Como Aloysio. Aloysio, simplesmente, porque antes de tudo amigo.

***
Como outro amigo de desde então, desde a "esquina", antes na confluência da Barão de Itapetininga com a Ipiranga; após na 24 de maio; depois de 1964, itinerante. Serra, este abraço em ti, agora, é de tamanho suficiente, enorme, a que eu traga ao meu peito todos nossos amigos da "esquina" e, mais, amigos do Rio. Gente como o camarada Aymoré, que atende pelo nome de Marcelo e cá está.

***
Votar em todas as eleições em um mesmo candidato! Eleitor contumaz de um mesmo deputado! Agora, ainda que a idade me dispense do dever cívico, hei de votar. Só que três coisas são necessárias para tanto. Como diria o patrono da cadeira 11, três coisas são necessárias para votar, convém a saber: título de eleitor, eleição e candidato. Asas, vida e ar. Eleitor, eu sou; eleições, elas virão; preciso de ar, Goldman: quero votar!

***
Fatos e circunstâncias. Um discurso encantador, outubro de 1963, no Cine Niterói, rua Galvão Bueno. Um ato cívico convocado pelo então presidente da UNE, o Zé Serra! E o discurso mais vibrante que ouvi em toda a minha vida, Almino. Almino, que discurso!

***
Agradeço aos amigos que cá estão. Permitam que a todos abrace em dois abraços --- que não tenho braços para tantos amigos! Abraço meu amigo mais velho, o amigo mais próximo da idade de meu pai, Armênio, o velho camarada Armênio. Abraço frei Oswaldo, meu irmão por recíproca adoção (e Dom Fernando que me absolva por ele ser dominicano, não um franciscano...).
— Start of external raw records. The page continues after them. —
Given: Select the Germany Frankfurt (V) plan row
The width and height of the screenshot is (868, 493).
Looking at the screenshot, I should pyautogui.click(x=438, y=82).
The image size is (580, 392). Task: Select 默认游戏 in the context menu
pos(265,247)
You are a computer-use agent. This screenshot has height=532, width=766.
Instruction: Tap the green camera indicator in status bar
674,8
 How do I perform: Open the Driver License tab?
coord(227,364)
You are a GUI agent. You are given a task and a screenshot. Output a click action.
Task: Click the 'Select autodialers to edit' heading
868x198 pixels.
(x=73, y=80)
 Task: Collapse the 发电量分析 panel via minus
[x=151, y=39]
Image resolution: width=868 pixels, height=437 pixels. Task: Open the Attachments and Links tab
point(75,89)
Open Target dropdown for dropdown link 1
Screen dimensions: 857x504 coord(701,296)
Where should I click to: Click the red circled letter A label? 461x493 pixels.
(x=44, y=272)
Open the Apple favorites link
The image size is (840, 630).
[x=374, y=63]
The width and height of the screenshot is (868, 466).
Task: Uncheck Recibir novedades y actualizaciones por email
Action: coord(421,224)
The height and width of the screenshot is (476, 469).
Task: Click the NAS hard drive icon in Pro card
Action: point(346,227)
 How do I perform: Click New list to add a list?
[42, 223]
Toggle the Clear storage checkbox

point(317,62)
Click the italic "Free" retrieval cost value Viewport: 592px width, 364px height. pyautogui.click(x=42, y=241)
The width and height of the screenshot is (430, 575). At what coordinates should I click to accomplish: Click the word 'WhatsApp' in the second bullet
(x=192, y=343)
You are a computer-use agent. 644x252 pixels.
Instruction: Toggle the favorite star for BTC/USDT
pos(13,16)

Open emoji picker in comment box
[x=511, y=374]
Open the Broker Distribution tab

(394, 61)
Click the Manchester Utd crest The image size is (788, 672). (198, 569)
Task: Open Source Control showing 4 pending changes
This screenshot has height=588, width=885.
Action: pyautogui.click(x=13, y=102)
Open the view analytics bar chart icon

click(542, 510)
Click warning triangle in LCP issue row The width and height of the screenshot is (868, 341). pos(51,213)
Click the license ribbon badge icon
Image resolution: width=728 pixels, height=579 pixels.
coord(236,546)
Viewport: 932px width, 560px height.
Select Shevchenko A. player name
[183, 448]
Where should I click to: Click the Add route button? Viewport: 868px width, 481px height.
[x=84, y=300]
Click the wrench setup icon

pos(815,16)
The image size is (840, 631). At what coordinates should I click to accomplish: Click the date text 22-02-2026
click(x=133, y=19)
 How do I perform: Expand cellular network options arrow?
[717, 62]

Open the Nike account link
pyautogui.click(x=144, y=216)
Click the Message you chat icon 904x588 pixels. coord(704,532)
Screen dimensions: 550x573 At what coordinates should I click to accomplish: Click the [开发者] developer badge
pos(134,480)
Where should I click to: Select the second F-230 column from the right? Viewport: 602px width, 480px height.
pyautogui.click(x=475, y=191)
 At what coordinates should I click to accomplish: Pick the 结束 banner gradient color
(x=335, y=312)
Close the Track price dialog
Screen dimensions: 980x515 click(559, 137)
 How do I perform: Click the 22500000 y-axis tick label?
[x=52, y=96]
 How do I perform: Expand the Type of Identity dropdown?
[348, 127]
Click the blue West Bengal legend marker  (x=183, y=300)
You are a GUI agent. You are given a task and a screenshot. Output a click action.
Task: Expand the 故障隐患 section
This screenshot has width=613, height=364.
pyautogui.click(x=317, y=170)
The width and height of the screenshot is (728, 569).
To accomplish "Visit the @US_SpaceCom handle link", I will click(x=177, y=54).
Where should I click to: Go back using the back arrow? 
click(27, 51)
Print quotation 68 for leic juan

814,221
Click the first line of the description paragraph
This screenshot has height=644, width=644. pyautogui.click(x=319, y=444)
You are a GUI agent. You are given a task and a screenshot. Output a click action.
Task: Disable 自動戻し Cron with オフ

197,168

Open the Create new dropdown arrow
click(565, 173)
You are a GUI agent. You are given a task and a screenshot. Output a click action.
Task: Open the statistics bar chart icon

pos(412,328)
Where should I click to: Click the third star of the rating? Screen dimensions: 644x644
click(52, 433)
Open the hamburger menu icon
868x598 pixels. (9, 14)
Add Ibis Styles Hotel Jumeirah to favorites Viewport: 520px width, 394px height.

Meus amigos! Um dia estaremos todos, todos juntos, lá no alto, onde prevalecem a boa vontade e as boas intenções. Bem no alto, lá onde os anjos derramam afeto e ternura no cão da constelação!

***
Alcanço --- e bem a tempo! --- as linhas finais deste discurso.
Sou um enamorado da vida. Um livro que escrevi sobre o quartier Saint-Germain-des-Prés, eu o encerrei com as seguintes palavras: “Se eu for para o céu direi a São Pedro, ao chegar: --- Camarada! Foi muito bom! Dá p’rá voltar?”.

Minha vida tem sido assim, desde antes do recomeço dando vontade de voltar.
Tenho sido feliz, muito.
Quero bem a toda gente, embora por certo ame os mais próximos dedicadamente. Netos --- Bia, Ana Cristina, Roberto --- filha e filho --- Karin e Werner (Werner Grau como o seu --- dele --- avô). Tenho memória de muito carinho por minha mãe.

Esta noite, nas linhas finais desta oração, desejo dizer, no entanto, que duas pessoas são responsáveis por mim. Uma mulher e meu pai.
Um homem reto meu pai, de uma dignidade insuperável. Ensinou-me a ser fraterno e solidário, a buscar distinguir o bem do mal, a ser dócil, mas ainda --- e sempre --- a não ceder diante de qualquer chicote. Meu exemplo, meu orgulho, meu pai.

E Tania, esta mulher ao meu lado há quarenta anos.
Guardo para a nossa intimidade as expansões que a cerimônia desta noite desperta. Permito-me somente dizer, se menciono gratidão pela Vida, que temos sido cúmplices um do outro, Tania e eu, em todos os sentidos --- meu percurso intelectual é também produto seu. Cúmplices. Temos sido cúmplices na e da construção da ternura, do amor, da felicidade. Obrigado, minha amiga.
Esta noite será plenamente linda quando eu sussurrar ao seu ouvido que a amo.